SUPERIOR COURT OF NEW JERSEY APPELLATE DIVISION


November 19, 2012

STATE OF NEW JERSEY, PLAINTIFF-RESPONDENT,
v.
DOMINICK ANDERSON, DEFENDANT-APPELLANT.

On appeal from the Superior Court of New Jersey, Law Division, Camden County, Indictment No. 04-09-3703.

Per curiam.

NOT FOR PUBLICATION WITHOUT THE APPROVAL OF THE APPELLATE DIVISION

Submitted November 7, 2012

Before Judges Fisher and Waugh.

Defendant Dominick Anderson appeals the Law Division's May 21, 2010 order denying his petition for post-conviction relief (PCR). We affirm.

I.

We discern the following facts and procedural history from the record on appeal.
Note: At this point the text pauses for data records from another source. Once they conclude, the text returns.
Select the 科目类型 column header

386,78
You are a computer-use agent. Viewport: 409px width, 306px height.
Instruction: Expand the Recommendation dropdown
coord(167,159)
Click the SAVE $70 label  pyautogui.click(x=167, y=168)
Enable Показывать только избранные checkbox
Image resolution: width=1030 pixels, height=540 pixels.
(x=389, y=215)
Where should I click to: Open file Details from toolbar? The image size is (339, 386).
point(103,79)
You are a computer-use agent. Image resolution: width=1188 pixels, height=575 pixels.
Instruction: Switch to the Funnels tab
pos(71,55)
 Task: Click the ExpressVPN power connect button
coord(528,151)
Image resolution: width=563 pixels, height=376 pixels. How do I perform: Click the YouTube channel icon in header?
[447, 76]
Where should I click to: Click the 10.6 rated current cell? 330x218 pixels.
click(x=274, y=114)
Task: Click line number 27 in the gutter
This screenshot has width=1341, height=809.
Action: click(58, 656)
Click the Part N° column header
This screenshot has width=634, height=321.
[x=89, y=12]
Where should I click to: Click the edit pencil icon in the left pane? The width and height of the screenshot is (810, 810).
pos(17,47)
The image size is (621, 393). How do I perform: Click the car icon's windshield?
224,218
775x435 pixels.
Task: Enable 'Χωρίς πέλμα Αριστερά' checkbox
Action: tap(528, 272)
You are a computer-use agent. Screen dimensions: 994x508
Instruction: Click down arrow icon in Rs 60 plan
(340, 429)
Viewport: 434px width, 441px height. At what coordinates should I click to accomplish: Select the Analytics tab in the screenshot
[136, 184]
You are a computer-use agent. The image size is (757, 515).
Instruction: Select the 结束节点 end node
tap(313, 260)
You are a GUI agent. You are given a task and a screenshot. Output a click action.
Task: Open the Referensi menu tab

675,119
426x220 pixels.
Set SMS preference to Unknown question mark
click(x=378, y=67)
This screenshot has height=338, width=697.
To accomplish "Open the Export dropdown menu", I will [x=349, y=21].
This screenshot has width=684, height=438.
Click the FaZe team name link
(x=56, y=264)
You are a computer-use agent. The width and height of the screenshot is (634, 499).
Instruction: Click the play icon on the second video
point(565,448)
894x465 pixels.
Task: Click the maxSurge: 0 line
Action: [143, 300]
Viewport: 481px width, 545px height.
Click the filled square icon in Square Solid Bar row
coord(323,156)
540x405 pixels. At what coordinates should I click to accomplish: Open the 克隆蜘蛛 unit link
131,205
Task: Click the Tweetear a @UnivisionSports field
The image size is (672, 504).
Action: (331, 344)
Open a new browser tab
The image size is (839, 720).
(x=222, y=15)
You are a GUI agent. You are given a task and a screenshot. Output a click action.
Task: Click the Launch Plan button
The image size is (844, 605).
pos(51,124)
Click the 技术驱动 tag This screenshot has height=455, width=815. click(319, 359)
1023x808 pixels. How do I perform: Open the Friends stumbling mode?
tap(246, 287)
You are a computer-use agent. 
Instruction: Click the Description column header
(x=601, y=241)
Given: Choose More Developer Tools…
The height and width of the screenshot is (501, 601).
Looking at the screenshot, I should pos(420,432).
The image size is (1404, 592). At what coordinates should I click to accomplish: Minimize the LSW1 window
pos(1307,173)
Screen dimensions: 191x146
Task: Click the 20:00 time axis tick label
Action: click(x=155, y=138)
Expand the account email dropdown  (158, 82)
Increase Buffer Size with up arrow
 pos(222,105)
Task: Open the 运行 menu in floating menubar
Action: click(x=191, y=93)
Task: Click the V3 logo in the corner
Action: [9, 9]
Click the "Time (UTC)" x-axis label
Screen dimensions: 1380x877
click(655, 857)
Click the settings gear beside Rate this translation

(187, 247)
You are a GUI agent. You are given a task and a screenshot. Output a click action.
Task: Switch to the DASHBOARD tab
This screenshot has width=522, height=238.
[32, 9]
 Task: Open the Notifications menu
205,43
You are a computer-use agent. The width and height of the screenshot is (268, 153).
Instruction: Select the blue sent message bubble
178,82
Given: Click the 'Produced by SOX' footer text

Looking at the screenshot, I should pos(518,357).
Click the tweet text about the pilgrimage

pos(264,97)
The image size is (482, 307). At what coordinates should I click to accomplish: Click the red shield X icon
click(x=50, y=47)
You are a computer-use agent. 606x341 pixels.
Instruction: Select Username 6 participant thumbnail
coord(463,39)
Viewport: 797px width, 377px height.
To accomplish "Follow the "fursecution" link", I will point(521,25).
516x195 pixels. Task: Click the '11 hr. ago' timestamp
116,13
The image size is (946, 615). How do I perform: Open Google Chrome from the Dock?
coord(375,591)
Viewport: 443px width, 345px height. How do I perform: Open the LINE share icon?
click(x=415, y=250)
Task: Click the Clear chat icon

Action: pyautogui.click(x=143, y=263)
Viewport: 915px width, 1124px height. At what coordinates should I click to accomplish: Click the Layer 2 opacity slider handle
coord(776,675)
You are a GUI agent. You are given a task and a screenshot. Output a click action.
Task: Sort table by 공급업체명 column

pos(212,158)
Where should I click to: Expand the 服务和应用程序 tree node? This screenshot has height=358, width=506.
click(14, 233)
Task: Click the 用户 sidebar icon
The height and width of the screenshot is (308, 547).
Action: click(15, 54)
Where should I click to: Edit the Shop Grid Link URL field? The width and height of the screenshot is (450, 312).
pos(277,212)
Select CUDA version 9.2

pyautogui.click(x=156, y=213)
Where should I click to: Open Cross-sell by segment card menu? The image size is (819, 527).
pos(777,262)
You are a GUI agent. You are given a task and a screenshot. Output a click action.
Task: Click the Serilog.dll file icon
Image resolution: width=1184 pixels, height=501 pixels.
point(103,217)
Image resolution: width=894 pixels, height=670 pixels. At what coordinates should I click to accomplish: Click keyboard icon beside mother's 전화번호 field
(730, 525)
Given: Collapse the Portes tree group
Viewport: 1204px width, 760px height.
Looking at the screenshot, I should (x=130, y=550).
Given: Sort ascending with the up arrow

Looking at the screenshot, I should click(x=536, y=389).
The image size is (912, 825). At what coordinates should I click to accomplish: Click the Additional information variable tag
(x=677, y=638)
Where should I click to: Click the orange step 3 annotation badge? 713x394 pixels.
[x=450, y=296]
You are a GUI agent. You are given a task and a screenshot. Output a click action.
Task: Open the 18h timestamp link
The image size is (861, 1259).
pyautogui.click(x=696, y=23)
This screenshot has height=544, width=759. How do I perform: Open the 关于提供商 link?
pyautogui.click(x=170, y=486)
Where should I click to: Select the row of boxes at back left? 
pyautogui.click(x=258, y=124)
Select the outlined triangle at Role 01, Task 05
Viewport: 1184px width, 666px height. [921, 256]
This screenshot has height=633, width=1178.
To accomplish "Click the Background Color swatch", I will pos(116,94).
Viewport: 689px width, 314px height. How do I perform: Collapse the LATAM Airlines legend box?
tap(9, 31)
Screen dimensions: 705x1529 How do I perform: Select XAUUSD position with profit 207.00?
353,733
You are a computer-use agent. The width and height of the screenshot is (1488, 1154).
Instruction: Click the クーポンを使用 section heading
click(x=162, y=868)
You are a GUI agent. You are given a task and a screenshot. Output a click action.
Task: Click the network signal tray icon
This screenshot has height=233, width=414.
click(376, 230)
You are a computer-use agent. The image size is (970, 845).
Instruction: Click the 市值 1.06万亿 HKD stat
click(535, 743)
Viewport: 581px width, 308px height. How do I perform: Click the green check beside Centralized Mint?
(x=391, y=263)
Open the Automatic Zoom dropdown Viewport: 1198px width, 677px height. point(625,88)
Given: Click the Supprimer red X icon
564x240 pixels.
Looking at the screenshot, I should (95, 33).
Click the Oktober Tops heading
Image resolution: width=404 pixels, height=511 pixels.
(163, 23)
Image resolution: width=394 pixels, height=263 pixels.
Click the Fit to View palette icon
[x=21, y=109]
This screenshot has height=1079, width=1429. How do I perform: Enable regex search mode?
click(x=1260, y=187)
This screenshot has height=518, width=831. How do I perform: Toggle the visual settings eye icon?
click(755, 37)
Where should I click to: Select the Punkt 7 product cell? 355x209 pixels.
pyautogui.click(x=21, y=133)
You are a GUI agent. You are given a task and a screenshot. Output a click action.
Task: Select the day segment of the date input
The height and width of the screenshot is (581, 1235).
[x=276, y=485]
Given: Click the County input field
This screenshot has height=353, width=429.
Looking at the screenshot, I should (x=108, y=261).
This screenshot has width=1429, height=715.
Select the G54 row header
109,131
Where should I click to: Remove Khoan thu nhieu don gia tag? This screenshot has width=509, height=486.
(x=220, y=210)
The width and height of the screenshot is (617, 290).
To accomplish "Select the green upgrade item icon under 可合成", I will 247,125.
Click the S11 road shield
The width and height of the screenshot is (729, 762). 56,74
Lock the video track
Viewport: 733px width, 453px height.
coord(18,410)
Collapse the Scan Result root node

In March 2003, Anderson was indicted and charged with one count of second-degree sexual assault, contrary to N.J.S.A. 2C:14-2(c)(1). He subsequently accepted a plea offer, under which he would plead guilty to an accusation charging him with one count of third-degree aggravated criminal sexual contact, contrary to N.J.S.A. 2C:14-3(a), and receive a sentence of probation for three years. The earlier indictment was to be dismissed at sentencing.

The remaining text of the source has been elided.